The exercise:
Reproduce the following records verbatim, line for line.

====

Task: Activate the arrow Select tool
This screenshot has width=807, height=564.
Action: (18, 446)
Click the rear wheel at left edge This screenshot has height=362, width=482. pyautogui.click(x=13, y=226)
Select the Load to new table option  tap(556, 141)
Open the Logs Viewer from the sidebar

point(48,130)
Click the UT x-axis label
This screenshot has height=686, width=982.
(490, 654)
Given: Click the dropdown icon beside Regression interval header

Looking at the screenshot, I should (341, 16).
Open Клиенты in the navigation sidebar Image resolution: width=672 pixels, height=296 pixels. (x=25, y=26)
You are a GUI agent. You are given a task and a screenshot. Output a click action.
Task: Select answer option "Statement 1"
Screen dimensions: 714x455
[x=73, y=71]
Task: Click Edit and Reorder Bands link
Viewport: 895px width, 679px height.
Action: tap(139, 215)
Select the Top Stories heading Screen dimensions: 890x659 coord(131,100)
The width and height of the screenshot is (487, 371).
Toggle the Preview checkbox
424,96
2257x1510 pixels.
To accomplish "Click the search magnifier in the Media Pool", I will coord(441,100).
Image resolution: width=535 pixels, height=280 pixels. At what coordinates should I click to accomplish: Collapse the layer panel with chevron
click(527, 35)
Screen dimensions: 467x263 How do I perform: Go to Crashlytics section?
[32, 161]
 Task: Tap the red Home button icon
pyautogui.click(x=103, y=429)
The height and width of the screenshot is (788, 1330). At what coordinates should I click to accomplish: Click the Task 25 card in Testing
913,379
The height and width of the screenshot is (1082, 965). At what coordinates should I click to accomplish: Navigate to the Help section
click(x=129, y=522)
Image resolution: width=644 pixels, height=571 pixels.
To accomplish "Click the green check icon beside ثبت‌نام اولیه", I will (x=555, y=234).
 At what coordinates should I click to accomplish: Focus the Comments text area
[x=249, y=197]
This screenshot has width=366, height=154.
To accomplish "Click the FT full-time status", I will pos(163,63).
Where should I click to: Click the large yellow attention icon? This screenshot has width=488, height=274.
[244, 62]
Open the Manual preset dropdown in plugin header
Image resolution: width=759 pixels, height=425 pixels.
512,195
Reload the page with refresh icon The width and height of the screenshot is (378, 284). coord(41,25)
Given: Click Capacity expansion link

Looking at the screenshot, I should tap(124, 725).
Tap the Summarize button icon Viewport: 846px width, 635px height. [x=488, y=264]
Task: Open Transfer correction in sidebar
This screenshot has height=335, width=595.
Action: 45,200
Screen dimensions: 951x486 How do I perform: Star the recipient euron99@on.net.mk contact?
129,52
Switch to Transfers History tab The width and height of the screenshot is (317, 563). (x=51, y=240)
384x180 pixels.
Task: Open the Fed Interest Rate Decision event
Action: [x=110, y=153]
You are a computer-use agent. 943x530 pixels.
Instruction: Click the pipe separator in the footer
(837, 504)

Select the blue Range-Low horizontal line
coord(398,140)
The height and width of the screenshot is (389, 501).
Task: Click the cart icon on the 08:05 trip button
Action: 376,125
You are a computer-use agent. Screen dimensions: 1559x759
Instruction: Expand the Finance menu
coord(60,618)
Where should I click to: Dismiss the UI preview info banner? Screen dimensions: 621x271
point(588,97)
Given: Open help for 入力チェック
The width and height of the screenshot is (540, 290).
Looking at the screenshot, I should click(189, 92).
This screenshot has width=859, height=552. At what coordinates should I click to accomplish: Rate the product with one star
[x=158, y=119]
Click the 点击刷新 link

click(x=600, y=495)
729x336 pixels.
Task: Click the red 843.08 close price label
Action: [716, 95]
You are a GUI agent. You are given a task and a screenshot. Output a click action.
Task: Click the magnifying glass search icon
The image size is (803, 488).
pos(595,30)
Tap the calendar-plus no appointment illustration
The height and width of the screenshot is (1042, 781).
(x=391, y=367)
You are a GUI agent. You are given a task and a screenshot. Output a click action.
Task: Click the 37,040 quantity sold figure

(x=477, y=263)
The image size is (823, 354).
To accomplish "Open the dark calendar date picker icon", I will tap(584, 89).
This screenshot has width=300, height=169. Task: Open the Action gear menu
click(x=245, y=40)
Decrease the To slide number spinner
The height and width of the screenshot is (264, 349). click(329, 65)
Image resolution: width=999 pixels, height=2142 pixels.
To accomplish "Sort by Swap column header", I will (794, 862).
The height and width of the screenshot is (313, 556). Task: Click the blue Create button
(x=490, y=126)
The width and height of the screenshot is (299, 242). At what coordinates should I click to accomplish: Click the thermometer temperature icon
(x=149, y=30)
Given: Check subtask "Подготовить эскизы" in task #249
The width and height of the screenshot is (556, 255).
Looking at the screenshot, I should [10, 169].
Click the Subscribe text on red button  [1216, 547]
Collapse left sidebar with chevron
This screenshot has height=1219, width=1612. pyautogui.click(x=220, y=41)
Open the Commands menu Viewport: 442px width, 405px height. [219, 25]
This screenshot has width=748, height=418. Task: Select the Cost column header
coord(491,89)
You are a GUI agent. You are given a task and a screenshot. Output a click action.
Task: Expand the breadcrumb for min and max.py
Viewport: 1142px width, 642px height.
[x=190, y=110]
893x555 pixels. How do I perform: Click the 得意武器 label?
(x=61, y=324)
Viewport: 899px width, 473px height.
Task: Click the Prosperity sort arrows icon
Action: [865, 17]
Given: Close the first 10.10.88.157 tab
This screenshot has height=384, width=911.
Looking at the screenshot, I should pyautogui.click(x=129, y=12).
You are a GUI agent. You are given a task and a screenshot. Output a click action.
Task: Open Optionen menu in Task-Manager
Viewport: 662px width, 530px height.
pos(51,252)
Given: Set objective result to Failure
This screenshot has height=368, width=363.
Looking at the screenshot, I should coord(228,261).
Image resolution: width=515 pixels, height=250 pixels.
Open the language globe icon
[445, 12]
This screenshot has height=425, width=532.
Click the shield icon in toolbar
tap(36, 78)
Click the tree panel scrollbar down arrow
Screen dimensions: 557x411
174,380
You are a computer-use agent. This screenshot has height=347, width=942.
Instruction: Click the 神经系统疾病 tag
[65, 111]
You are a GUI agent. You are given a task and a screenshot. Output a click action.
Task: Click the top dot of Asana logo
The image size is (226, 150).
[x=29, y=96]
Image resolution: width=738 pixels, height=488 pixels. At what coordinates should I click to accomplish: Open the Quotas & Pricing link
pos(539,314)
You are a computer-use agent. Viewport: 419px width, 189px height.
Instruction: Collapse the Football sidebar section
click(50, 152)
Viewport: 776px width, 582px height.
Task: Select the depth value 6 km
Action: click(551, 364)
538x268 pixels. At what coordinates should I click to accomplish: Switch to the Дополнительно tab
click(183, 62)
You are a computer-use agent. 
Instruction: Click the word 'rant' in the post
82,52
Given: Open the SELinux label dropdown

====

Task solution:
Task: Activate the arrow Select tool
This screenshot has width=807, height=564.
Action: (18, 446)
Click the rear wheel at left edge This screenshot has height=362, width=482. pyautogui.click(x=13, y=226)
Select the Load to new table option  tap(556, 141)
Open the Logs Viewer from the sidebar

point(48,130)
Click the UT x-axis label
This screenshot has height=686, width=982.
(490, 654)
Given: Click the dropdown icon beside Regression interval header

Looking at the screenshot, I should (341, 16).
Open Клиенты in the navigation sidebar Image resolution: width=672 pixels, height=296 pixels. (x=25, y=26)
You are a GUI agent. You are given a task and a screenshot. Output a click action.
Task: Select answer option "Statement 1"
Screen dimensions: 714x455
[x=73, y=71]
Task: Click Edit and Reorder Bands link
Viewport: 895px width, 679px height.
Action: tap(139, 215)
Select the Top Stories heading Screen dimensions: 890x659 coord(131,100)
The width and height of the screenshot is (487, 371).
Toggle the Preview checkbox
424,96
2257x1510 pixels.
To accomplish "Click the search magnifier in the Media Pool", I will coord(441,100).
Image resolution: width=535 pixels, height=280 pixels. At what coordinates should I click to accomplish: Collapse the layer panel with chevron
click(527, 35)
Screen dimensions: 467x263 How do I perform: Go to Crashlytics section?
[32, 161]
 Task: Tap the red Home button icon
pyautogui.click(x=103, y=429)
The height and width of the screenshot is (788, 1330). At what coordinates should I click to accomplish: Click the Task 25 card in Testing
913,379
The height and width of the screenshot is (1082, 965). At what coordinates should I click to accomplish: Navigate to the Help section
click(x=129, y=522)
Image resolution: width=644 pixels, height=571 pixels.
To accomplish "Click the green check icon beside ثبت‌نام اولیه", I will (x=555, y=234).
 At what coordinates should I click to accomplish: Focus the Comments text area
[x=249, y=197]
This screenshot has width=366, height=154.
To accomplish "Click the FT full-time status", I will pos(163,63).
Where should I click to: Click the large yellow attention icon? This screenshot has width=488, height=274.
[244, 62]
Open the Manual preset dropdown in plugin header
Image resolution: width=759 pixels, height=425 pixels.
512,195
Reload the page with refresh icon The width and height of the screenshot is (378, 284). coord(41,25)
Given: Click Capacity expansion link

Looking at the screenshot, I should tap(124, 725).
Tap the Summarize button icon Viewport: 846px width, 635px height. [x=488, y=264]
Task: Open Transfer correction in sidebar
This screenshot has height=335, width=595.
Action: 45,200
Screen dimensions: 951x486 How do I perform: Star the recipient euron99@on.net.mk contact?
129,52
Switch to Transfers History tab The width and height of the screenshot is (317, 563). (x=51, y=240)
384x180 pixels.
Task: Open the Fed Interest Rate Decision event
Action: [x=110, y=153]
You are a computer-use agent. 943x530 pixels.
Instruction: Click the pipe separator in the footer
(837, 504)

Select the blue Range-Low horizontal line
coord(398,140)
The height and width of the screenshot is (389, 501).
Task: Click the cart icon on the 08:05 trip button
Action: 376,125
You are a computer-use agent. Screen dimensions: 1559x759
Instruction: Expand the Finance menu
coord(60,618)
Where should I click to: Dismiss the UI preview info banner? Screen dimensions: 621x271
point(588,97)
Given: Open help for 入力チェック
The width and height of the screenshot is (540, 290).
Looking at the screenshot, I should click(189, 92).
This screenshot has width=859, height=552. At what coordinates should I click to accomplish: Rate the product with one star
[x=158, y=119]
Click the 点击刷新 link

click(x=600, y=495)
729x336 pixels.
Task: Click the red 843.08 close price label
Action: [716, 95]
You are a GUI agent. You are given a task and a screenshot. Output a click action.
Task: Click the magnifying glass search icon
The image size is (803, 488).
pos(595,30)
Tap the calendar-plus no appointment illustration
The height and width of the screenshot is (1042, 781).
(x=391, y=367)
You are a GUI agent. You are given a task and a screenshot. Output a click action.
Task: Click the 37,040 quantity sold figure

(x=477, y=263)
The image size is (823, 354).
To accomplish "Open the dark calendar date picker icon", I will tap(584, 89).
This screenshot has width=300, height=169. Task: Open the Action gear menu
click(x=245, y=40)
Decrease the To slide number spinner
The height and width of the screenshot is (264, 349). click(329, 65)
Image resolution: width=999 pixels, height=2142 pixels.
To accomplish "Sort by Swap column header", I will (794, 862).
The height and width of the screenshot is (313, 556). Task: Click the blue Create button
(x=490, y=126)
The width and height of the screenshot is (299, 242). At what coordinates should I click to accomplish: Click the thermometer temperature icon
(x=149, y=30)
Given: Check subtask "Подготовить эскизы" in task #249
The width and height of the screenshot is (556, 255).
Looking at the screenshot, I should [10, 169].
Click the Subscribe text on red button  [1216, 547]
Collapse left sidebar with chevron
This screenshot has height=1219, width=1612. pyautogui.click(x=220, y=41)
Open the Commands menu Viewport: 442px width, 405px height. [219, 25]
This screenshot has width=748, height=418. Task: Select the Cost column header
coord(491,89)
You are a GUI agent. You are given a task and a screenshot. Output a click action.
Task: Expand the breadcrumb for min and max.py
Viewport: 1142px width, 642px height.
[x=190, y=110]
893x555 pixels. How do I perform: Click the 得意武器 label?
(x=61, y=324)
Viewport: 899px width, 473px height.
Task: Click the Prosperity sort arrows icon
Action: [865, 17]
Given: Close the first 10.10.88.157 tab
This screenshot has height=384, width=911.
Looking at the screenshot, I should pyautogui.click(x=129, y=12).
You are a GUI agent. You are given a task and a screenshot. Output a click action.
Task: Open Optionen menu in Task-Manager
Viewport: 662px width, 530px height.
pos(51,252)
Given: Set objective result to Failure
This screenshot has height=368, width=363.
Looking at the screenshot, I should coord(228,261).
Image resolution: width=515 pixels, height=250 pixels.
Open the language globe icon
[445, 12]
This screenshot has height=425, width=532.
Click the shield icon in toolbar
tap(36, 78)
Click the tree panel scrollbar down arrow
Screen dimensions: 557x411
174,380
You are a computer-use agent. This screenshot has height=347, width=942.
Instruction: Click the 神经系统疾病 tag
[65, 111]
You are a GUI agent. You are given a task and a screenshot. Output a click action.
Task: Click the top dot of Asana logo
The image size is (226, 150).
[x=29, y=96]
Image resolution: width=738 pixels, height=488 pixels. At what coordinates should I click to accomplish: Open the Quotas & Pricing link
pos(539,314)
You are a computer-use agent. Viewport: 419px width, 189px height.
Instruction: Collapse the Football sidebar section
click(50, 152)
Viewport: 776px width, 582px height.
Task: Select the depth value 6 km
Action: click(551, 364)
538x268 pixels. At what coordinates should I click to accomplish: Switch to the Дополнительно tab
click(183, 62)
You are a computer-use agent. 
Instruction: Click the word 'rant' in the post
82,52
Given: Open the SELinux label dropdown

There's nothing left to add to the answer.